## Instructions for the task
Retype the variational formulation text below, from "Then we have" to "following: (draw pictures)".

## Text segment
-.-.-

Weak Variational Formulation edit

Multiplying the given equation by a test function ${\displaystyle v\in H_{0}^{1}[0,1]\!\,}$  and integrating from 0 to 1 gives the equivalent weak variational formulation:

Find ${\displaystyle u\in H_{0}^{1}[0,1]\!\,}$  such that for all ${\displaystyle v\in H_{0}^{1}[0,1]\!\,}$  the following holds

${\displaystyle \underbrace {\epsilon \int _{0}^{1}u'v'dx+b\int _{0}^{1}u'vdx} _{a(u,v)}=\underbrace {\int _{0}^{1}vdx} _{f(v)}\!\,}$ 

Discrete Variational Formulation edit

Let ${\displaystyle V_{h}=\{v\in H_{0}^{1}[0,1]:\left.v_{h}\right|_{[x_{i-1},x_{i}]}{\mbox{ linear }}\!\,}$  for ${\displaystyle i=1,2,\ldots ,n\}\!\,}$ 

Then we have the discrete variational formulation which is an approximation to the weak variational formulation.

Find ${\displaystyle u_{h}\in V_{h}\!\,}$  such that for all ${\displaystyle v_{h}\in V_{h}\!\,}$ 

${\displaystyle a(u_{h},v_{h})=f(v_{h})\!\,}$ 

Define basis for V_h edit

Let ${\displaystyle \{\phi _{i}\}_{i=1}^{n}\!\,}$  be the linear "hat" functions which defines a basis for ${\displaystyle V_{h}\!\,}$ .

${\displaystyle \phi _{i}(x)={\begin{cases}{\frac {x-x_{i-1}}{h}}&{\mbox{ if }}x\in [x_{i-1},x_{i}]\\{\frac {x_{i+1}-x}{h}}&{\mbox{ if }}x\in [x_{i},x_{i+1}]\\0&{\mbox{ otherwise }}\end{cases}}\!\,}$ 

Then calculation yields the following: (draw pictures)

-.-.-

## Source material
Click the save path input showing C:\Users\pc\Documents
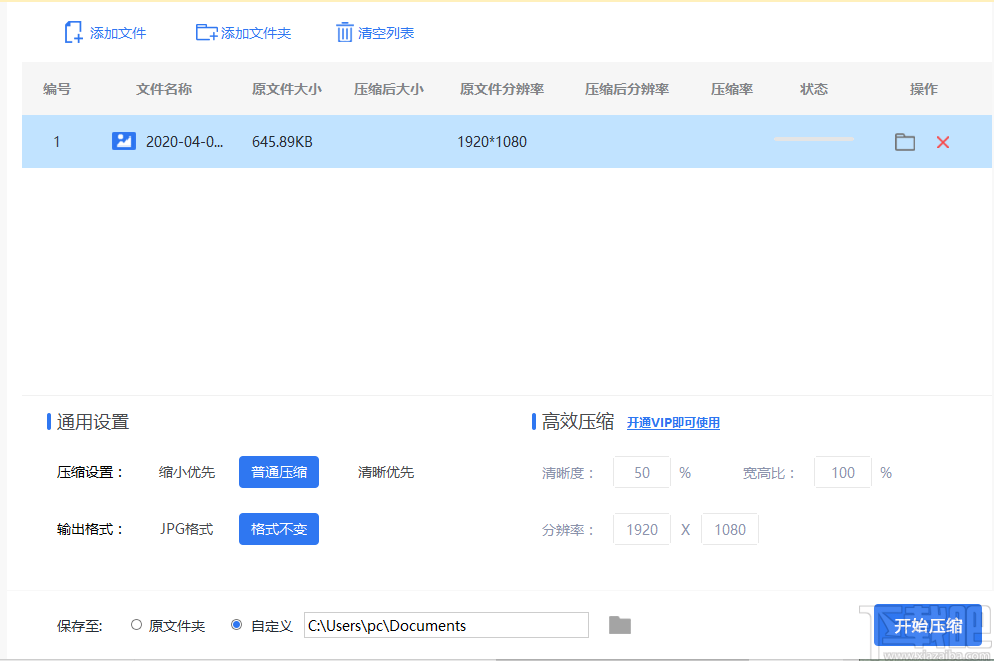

-.-.-

## Result of this exercise
Then we have the discrete variational formulation which is an approximation to the weak variational formulation.

Find ${\displaystyle u_{h}\in V_{h}\!\,}$  such that for all ${\displaystyle v_{h}\in V_{h}\!\,}$ 

${\displaystyle a(u_{h},v_{h})=f(v_{h})\!\,}$ 

Define basis for V_h edit

Let ${\displaystyle \{\phi _{i}\}_{i=1}^{n}\!\,}$  be the linear "hat" functions which defines a basis for ${\displaystyle V_{h}\!\,}$ .

${\displaystyle \phi _{i}(x)={\begin{cases}{\frac {x-x_{i-1}}{h}}&{\mbox{ if }}x\in [x_{i-1},x_{i}]\\{\frac {x_{i+1}-x}{h}}&{\mbox{ if }}x\in [x_{i},x_{i+1}]\\0&{\mbox{ otherwise }}\end{cases}}\!\,}$ 

Then calculation yields the following: (draw pictures)